Multi-Agent Game Evaluation Platform --- Jidi (及第)

Jidi supports online evaluation service for various games/simulators/environments/testbeds. Website: www.jidiai.cn.

A tutorial on Jidi: Tutorial

Environment

The competition environment is a 2-player grid game where each agent plays as a delivery man sending orders from restaurant to customers as quick as possible.

Delivery

map

  • You are positioned in a 16x16 grid map with 10 restaurants, 20 customers randomly located. The grid map has path along which the agent can move at each time-step

Restaurant

  • The restaurant will receive an order each 10 time-steps.
  • Each restaurant will hold maximally 10 orders and orders that are not picked by the rider in time will be dropped.

Order

  • The order contain information of the restaurant, the customer and the time for arrival.
  • The arrival time is computed as the order generating time plusing a random number between restuarant-customer distance and 16x16.
  • When the order is picked by the rider, a picking time between D and 2D (D is the restaurant-rider distance).

Rider

  • At each time-step, the game will dispatch (maximum 20) to each riders orders that are closed enough to pick up (within distance 5).
  • Rider can choose to accept any of the dispatched orders in each time-step.
  • If multiple riders accept the orders at the same time, the game will assign randomly.
  • Rider will automatically pick up the accepted orders once arriving at the specific restaurant.
  • Each rider can have maximum 5 orders (including the accepted and the picked).
  • Rider need to deliver the order it has picked to specific customer. Rider will receive rewards if the order is delievered in time (reward equals to the distance between the customer and the restaurant).
  • Rider will get penality if any accepted order has exceeded the time limit. The penality is half of the distance between the restaurant and the customer.

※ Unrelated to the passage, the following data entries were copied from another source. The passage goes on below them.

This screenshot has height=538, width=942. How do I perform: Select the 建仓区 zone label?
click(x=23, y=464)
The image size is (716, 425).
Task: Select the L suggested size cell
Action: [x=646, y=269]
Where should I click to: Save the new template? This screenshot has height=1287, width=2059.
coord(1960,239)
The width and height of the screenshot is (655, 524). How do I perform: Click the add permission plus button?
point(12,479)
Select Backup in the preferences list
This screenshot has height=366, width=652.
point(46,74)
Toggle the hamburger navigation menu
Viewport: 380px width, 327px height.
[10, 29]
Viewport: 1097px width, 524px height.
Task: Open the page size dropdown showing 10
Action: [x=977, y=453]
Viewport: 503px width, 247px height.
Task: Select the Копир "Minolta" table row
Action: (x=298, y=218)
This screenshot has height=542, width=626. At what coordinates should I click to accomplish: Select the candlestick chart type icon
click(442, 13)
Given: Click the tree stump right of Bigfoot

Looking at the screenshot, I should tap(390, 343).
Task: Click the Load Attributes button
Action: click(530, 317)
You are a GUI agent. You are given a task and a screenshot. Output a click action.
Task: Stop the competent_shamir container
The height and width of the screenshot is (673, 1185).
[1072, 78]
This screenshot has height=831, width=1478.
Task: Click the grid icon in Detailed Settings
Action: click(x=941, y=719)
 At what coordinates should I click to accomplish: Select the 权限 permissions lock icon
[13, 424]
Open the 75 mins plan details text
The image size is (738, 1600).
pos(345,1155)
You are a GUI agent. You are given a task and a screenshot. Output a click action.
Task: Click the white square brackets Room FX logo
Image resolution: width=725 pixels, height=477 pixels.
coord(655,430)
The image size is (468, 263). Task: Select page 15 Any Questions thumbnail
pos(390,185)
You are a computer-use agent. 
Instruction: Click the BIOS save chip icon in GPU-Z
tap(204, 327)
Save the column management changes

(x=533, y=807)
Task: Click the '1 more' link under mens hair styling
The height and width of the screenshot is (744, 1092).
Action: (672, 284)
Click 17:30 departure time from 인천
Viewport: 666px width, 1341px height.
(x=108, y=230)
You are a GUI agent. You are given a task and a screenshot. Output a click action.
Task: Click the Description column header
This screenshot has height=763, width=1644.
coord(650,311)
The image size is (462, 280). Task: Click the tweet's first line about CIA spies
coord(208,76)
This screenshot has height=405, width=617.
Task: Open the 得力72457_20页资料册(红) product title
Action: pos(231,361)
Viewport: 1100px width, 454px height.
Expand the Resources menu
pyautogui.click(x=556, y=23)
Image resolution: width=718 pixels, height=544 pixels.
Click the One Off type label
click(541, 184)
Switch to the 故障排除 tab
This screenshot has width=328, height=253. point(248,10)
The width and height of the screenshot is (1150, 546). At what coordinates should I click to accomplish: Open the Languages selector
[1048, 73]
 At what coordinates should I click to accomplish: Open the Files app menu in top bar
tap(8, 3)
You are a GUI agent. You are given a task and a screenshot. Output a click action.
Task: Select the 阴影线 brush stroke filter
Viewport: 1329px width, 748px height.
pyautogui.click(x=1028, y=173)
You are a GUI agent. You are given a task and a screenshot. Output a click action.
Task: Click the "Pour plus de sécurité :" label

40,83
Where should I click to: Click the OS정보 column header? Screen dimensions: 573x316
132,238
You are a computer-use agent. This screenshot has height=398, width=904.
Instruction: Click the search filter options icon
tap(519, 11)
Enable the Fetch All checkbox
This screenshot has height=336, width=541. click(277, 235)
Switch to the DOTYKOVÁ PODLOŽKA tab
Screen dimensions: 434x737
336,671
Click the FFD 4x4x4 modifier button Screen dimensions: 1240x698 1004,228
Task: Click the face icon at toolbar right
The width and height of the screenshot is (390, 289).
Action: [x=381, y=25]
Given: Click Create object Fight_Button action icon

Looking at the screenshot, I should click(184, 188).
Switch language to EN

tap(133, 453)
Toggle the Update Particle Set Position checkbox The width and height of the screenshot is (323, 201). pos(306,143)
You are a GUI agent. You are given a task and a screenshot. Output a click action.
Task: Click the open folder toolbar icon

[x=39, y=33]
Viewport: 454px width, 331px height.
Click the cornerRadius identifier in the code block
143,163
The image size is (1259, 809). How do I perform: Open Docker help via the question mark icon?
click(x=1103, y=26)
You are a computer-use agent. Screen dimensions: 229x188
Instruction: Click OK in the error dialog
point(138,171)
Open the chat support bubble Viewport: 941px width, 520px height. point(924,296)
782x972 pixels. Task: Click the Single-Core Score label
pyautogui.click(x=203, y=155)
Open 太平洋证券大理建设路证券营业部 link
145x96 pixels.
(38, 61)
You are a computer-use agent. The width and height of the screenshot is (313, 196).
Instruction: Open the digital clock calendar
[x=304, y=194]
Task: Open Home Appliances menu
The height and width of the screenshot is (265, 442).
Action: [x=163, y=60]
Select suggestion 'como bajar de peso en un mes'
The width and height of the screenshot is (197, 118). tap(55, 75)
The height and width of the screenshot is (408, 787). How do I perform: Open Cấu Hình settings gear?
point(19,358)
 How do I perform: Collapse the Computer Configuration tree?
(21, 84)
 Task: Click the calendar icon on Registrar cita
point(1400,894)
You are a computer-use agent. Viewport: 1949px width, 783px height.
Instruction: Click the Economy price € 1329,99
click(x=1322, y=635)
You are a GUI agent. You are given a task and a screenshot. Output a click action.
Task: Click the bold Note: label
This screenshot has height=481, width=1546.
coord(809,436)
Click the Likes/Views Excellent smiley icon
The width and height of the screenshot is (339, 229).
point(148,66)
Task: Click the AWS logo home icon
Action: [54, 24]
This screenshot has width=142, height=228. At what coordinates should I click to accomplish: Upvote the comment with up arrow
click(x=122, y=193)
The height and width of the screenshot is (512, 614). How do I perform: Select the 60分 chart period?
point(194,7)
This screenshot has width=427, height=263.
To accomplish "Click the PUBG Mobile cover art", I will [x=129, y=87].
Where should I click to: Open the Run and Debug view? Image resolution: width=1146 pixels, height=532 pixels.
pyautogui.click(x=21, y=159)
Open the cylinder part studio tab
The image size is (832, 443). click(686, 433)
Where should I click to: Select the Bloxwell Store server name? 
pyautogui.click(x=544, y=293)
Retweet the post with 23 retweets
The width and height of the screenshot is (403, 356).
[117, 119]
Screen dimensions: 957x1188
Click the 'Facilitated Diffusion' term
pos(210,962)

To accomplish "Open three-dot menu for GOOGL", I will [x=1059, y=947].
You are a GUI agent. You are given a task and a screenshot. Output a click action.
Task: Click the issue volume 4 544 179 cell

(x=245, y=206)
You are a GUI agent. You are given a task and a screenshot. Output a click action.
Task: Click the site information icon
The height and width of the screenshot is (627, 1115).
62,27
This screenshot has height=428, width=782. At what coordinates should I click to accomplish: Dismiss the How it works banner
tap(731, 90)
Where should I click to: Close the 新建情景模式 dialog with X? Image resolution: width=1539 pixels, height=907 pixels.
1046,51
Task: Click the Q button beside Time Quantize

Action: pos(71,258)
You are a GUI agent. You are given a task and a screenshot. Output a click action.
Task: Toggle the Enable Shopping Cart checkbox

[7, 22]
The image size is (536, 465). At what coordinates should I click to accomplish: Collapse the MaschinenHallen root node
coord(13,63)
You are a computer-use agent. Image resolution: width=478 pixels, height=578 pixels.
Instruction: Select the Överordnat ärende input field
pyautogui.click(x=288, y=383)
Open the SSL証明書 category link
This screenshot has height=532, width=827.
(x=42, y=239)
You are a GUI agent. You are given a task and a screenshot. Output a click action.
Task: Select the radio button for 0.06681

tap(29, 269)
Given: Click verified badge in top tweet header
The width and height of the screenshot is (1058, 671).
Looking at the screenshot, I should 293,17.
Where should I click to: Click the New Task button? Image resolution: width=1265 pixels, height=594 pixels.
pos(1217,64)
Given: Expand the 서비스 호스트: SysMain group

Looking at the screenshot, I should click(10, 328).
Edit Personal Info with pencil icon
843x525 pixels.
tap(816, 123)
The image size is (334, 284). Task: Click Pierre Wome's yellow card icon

Observation, action and reawrd

  • Observation:
    • agents: all riders' information such as the position and the accepted orders;
    • restaruant: information of all restaurants such as the position and the available orders;
    • customer: position of all customers;
    • roads: coordinates of all roads;
    • controlled_player_index: the index of current controlled agent;
  • Action:
    • movement: dimension 5, agent can move up, down, right, left or stay still.
    • pick up orders: dimension 20, 1 represents for picking up the order in the current restaurant;
    • deliver orders: dimension 5, whether to deliver the orders at current location, 5 is the maximum capacity for each rider, 1 represent for yes and 0 for no.
    • accept orders: dimension 10, whether to accept the generated orders (maximum 10) at current time-step.
  • Reward:
    • positive reward for the order that is successfully delivered in time, the value is equal to the restaurant-customer distance;
    • negative reward for the accepted order that exceeds time limit, the value is equal to half of the restaurant-customer distance.

Quick Start

You can use any tool to manage your python environment. Here, we use conda as an example.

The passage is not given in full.